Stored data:

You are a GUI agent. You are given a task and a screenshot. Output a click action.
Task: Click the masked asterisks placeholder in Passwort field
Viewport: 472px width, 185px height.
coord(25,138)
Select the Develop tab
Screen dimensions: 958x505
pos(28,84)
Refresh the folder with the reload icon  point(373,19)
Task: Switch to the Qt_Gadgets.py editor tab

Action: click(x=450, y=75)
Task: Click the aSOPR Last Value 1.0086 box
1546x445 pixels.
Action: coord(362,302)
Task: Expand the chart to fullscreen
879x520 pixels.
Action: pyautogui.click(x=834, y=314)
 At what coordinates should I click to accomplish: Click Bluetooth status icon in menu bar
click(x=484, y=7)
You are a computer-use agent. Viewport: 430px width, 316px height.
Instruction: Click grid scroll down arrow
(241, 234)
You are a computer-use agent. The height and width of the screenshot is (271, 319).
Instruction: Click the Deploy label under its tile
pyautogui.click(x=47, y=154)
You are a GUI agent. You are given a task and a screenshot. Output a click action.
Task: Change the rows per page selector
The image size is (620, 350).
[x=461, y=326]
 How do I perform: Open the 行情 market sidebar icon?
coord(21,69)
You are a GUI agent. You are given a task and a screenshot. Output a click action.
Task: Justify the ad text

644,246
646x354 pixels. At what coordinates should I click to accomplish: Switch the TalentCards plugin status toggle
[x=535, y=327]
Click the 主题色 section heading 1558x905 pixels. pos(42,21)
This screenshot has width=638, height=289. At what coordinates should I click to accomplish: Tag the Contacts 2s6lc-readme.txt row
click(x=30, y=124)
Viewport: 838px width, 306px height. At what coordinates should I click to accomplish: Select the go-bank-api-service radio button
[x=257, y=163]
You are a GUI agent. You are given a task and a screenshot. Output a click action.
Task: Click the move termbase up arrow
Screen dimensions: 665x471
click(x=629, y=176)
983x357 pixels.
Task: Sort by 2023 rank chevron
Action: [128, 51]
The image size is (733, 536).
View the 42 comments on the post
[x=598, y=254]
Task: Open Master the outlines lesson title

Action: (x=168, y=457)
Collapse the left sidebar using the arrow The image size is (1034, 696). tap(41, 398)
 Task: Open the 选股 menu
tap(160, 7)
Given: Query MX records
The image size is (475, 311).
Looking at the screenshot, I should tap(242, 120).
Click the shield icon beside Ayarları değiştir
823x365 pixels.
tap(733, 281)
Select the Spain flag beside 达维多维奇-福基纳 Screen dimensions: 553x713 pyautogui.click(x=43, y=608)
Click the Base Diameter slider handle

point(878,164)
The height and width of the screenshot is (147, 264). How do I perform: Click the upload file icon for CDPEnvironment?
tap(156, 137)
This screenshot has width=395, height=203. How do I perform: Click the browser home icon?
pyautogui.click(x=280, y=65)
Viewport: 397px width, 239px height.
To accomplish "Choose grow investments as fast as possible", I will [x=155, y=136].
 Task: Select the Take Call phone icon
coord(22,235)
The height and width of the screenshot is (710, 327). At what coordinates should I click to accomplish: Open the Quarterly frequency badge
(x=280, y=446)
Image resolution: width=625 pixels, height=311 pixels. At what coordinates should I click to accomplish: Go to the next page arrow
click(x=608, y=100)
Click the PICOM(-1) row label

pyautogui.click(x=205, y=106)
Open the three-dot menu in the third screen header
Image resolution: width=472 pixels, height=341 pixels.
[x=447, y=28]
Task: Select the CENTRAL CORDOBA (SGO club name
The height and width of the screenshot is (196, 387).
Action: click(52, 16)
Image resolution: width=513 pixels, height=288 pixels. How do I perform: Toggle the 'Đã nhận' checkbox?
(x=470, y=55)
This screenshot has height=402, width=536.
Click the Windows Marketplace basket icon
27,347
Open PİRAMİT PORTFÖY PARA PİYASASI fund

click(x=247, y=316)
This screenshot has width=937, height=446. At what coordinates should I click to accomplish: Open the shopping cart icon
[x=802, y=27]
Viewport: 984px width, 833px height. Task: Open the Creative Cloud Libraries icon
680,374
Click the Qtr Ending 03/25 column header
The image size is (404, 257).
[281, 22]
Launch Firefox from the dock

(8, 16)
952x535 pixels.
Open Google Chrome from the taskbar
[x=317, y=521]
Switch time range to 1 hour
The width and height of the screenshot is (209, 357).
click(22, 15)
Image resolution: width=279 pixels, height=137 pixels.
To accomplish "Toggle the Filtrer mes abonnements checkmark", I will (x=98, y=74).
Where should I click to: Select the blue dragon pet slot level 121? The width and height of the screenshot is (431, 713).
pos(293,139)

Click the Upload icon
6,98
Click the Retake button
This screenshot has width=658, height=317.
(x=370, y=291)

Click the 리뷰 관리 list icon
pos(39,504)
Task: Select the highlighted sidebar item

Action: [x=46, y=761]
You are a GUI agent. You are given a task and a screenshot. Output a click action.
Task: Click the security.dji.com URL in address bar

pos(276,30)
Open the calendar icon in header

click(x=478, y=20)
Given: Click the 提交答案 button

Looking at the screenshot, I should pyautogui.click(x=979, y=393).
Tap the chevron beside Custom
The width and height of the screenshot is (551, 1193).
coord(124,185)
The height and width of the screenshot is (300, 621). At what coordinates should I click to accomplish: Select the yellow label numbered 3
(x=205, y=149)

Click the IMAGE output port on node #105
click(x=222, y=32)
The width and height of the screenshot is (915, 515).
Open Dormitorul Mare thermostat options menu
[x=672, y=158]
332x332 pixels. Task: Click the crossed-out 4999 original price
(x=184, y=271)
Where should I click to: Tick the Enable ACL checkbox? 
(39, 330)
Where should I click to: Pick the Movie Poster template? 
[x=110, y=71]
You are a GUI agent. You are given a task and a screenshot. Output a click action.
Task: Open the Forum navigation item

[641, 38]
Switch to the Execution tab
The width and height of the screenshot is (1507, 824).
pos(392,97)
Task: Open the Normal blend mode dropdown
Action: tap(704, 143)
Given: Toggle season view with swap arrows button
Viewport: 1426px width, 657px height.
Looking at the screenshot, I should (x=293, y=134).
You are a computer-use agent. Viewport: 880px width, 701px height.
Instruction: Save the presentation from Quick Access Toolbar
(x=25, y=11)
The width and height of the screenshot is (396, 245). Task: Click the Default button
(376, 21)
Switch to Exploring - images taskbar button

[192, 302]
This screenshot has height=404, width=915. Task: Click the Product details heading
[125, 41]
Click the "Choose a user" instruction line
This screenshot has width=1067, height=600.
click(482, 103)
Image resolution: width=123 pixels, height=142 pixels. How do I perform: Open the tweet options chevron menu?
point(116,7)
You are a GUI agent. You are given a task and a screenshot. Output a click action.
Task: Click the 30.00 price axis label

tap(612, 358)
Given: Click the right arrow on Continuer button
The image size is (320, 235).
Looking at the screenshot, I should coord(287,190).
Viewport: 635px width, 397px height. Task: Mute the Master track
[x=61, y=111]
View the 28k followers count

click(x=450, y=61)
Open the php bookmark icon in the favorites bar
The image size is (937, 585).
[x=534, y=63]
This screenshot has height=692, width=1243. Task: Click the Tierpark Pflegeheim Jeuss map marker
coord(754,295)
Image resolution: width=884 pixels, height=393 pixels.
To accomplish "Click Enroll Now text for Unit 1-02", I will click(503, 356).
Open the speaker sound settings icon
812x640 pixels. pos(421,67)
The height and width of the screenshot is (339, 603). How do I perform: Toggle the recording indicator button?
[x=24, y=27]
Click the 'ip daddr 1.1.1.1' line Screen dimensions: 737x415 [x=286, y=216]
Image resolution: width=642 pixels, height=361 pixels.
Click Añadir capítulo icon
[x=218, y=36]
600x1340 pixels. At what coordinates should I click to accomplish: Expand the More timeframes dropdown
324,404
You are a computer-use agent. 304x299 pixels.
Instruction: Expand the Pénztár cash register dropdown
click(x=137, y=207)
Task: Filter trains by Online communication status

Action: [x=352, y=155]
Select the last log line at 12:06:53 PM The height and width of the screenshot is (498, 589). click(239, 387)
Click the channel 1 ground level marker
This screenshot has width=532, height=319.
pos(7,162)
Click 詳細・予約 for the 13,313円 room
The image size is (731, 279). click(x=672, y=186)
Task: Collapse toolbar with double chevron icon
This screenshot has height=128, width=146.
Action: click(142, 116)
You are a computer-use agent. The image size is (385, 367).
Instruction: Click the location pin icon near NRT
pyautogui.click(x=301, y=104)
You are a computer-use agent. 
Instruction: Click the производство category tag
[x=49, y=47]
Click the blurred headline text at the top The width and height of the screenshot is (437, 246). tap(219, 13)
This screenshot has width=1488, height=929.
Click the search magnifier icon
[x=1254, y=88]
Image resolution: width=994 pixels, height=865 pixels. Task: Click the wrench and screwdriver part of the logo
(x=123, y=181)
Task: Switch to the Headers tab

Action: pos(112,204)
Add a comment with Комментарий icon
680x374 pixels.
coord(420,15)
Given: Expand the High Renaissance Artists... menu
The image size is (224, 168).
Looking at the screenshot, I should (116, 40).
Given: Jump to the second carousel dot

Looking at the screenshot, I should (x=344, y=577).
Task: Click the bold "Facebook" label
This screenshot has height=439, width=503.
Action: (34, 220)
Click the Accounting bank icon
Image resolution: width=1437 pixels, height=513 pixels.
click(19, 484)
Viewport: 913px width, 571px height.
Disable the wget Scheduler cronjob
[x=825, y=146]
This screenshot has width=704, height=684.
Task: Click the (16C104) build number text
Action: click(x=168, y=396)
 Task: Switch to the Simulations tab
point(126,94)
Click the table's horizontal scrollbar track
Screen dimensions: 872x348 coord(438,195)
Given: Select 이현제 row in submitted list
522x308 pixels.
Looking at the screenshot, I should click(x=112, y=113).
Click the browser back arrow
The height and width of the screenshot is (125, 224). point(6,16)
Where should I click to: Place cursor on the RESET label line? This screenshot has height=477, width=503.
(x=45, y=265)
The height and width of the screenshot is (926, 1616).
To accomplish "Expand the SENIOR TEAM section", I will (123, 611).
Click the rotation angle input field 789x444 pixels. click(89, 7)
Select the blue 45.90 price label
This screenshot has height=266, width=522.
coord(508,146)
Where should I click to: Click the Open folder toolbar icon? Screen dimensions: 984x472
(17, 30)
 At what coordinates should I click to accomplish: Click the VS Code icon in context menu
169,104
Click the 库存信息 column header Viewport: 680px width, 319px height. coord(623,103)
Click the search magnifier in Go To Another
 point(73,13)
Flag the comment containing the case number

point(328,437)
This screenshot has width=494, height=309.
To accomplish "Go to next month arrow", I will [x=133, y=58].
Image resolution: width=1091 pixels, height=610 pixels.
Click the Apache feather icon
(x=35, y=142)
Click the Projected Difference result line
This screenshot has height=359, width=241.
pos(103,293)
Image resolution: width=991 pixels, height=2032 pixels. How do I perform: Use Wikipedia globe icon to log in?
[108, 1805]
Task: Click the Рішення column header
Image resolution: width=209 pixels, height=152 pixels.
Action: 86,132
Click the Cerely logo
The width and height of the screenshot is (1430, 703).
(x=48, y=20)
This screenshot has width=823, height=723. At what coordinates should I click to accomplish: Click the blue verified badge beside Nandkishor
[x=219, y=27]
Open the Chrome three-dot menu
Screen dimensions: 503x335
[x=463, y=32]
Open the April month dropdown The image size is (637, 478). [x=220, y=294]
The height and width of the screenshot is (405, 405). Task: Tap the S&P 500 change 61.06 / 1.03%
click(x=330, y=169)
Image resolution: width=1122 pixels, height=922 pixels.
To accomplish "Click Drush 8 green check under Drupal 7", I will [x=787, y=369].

• **Required action**
Whenever the word "three" shows up in a line above, copy that line.

• **Result of this task**
Open the three-dot menu in the third screen header
Open the Chrome three-dot menu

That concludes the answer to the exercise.